Exercise directions — Copy out the entries word for word, starting at the line containing "Given: Expand the More sort dropdown" and ending at the line containing "[x=1473, y=242]", with both of those lines included.

Records for processing —
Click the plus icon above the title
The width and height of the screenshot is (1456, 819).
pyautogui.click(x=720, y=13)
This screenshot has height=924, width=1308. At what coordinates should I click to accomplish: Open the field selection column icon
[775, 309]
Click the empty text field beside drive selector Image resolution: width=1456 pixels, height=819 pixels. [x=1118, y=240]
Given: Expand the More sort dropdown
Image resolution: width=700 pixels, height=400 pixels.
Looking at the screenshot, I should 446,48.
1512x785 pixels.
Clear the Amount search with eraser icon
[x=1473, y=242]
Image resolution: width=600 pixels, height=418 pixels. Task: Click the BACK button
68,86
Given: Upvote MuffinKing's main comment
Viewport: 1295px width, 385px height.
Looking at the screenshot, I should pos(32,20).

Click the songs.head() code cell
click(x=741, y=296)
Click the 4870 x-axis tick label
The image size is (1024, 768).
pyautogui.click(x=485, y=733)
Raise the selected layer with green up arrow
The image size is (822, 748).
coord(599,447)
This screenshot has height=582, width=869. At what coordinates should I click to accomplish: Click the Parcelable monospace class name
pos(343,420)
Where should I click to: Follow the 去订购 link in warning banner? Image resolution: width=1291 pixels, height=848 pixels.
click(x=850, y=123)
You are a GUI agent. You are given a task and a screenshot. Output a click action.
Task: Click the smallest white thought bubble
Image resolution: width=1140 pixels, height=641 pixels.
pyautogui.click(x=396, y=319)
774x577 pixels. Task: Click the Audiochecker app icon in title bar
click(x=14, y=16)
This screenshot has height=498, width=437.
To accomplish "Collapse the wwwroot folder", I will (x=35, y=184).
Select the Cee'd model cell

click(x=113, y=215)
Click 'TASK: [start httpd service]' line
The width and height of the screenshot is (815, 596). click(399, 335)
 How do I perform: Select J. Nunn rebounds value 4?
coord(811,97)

Solved exercise —
Given: Expand the More sort dropdown
Image resolution: width=700 pixels, height=400 pixels.
Looking at the screenshot, I should 446,48.
1512x785 pixels.
Clear the Amount search with eraser icon
[x=1473, y=242]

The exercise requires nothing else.